In this tutorial, we will explore the concept of torque in physics, specifically focusing on how to calculate resultant torque. Understanding torque is essential in various fields such as engineering, mechanics, and everyday applications. This guide will break down the key concepts and provide examples to illustrate the principles of torque and resultant torque.

Step 1: Understanding Torque

• Definition of Torque: Torque, often referred to as the moment of force, measures the rotational force applied to an object. It determines how effectively a force can cause an object to rotate around an axis.

• Formula for Torque: The torque (τ) can be calculated using the formula:

  τ = r × F × sin(θ)
  

  Where:

  • τ = torque
  • r = distance from the pivot point to where the force is applied
  • F = magnitude of the force
  • θ = angle between the force vector and the lever arm

• Direction of Torque: The direction of torque is determined by the right-hand rule. If you curl your fingers in the direction of the force, your thumb points in the direction of the torque.

Step 2: Factors Affecting Torque

• Distance from Pivot: Increasing the distance (r) from the pivot point increases the torque.
• Magnitude of Force: A larger force (F) results in greater torque.
• Angle of Application: The angle (θ) at which the force is applied affects the effectiveness of the force in producing torque. The optimal angle is 90 degrees, where sin(θ) equals 1.

Step 3: Understanding Resultant Torque

• Definition: Resultant torque is the overall torque acting on a system when multiple torques are applied. It is crucial for analyzing systems in static equilibrium or dynamic situations.
• Calculating Resultant Torque:
  • Identify all individual torques acting on the object.
  • Assign positive or negative values based on their direction (counterclockwise is positive, clockwise is negative).
  • Sum all the torques to find the resultant torque (τ_resultant):

  τ_resultant = τ1 + τ2 + τ3 + ... + τn
  

Step 4: Practical Examples

• Example 1: Calculate the torque caused by a 10 N force applied at a distance of 2 m from the pivot at a 90-degree angle.

  • Using the formula:

  τ = r × F × sin(θ)
  τ = 2 m × 10 N × sin(90°)
  τ = 20 N·m
  

• Example 2: Find the resultant torque of two forces: 5 N at 1 m (counterclockwise) and 3 N at 1.5 m (clockwise).
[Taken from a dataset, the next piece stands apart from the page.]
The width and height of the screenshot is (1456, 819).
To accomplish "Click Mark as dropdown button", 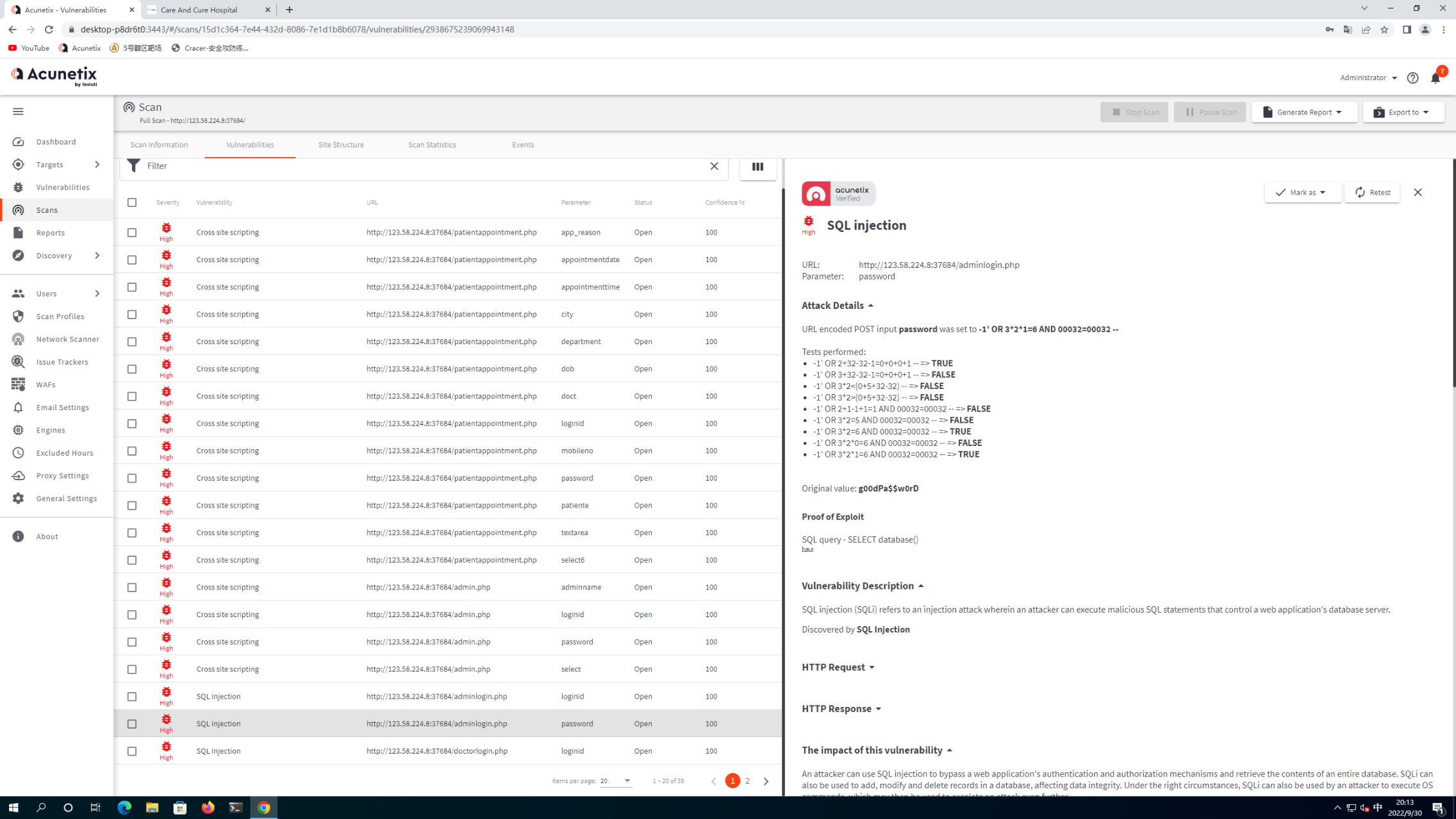I will (1300, 191).
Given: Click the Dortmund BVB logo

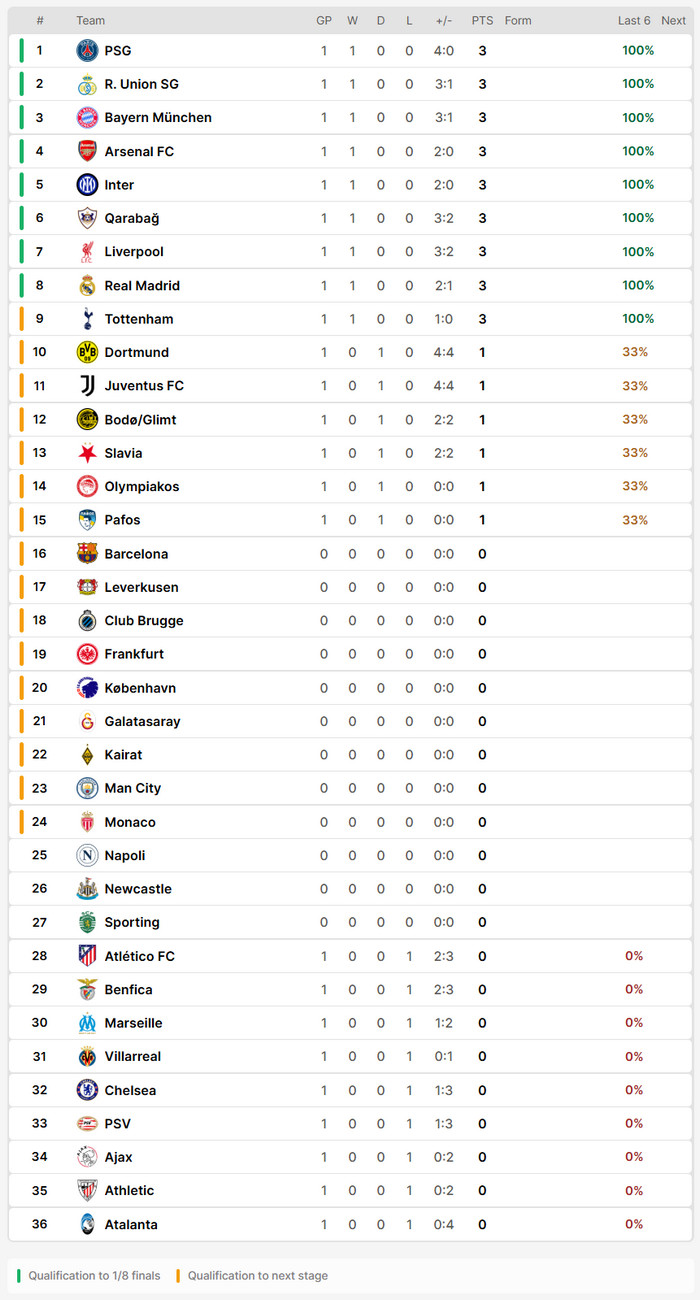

  • Calculate individual torques:

  τ1 = 1 m × 5 N × sin(90°) = 5 N·m (positive)
  τ2 = 1.5 m × 3 N × sin(90°) = 4.5 N·m (negative)
  

  • Resultant torque:

  τ_resultant = 5 N·m - 4.5 N·m = 0.5 N·m (counterclockwise)
  

Conclusion

Understanding torque and resultant torque is fundamental in physics, especially in mechanics. Remember to consider the distance, the magnitude of the force, and the angle of application when calculating torque. Use the examples provided to practice and solidify your understanding of these concepts. For further study, explore applications of torque in real-world scenarios, such as in machinery, vehicles, and structural engineering.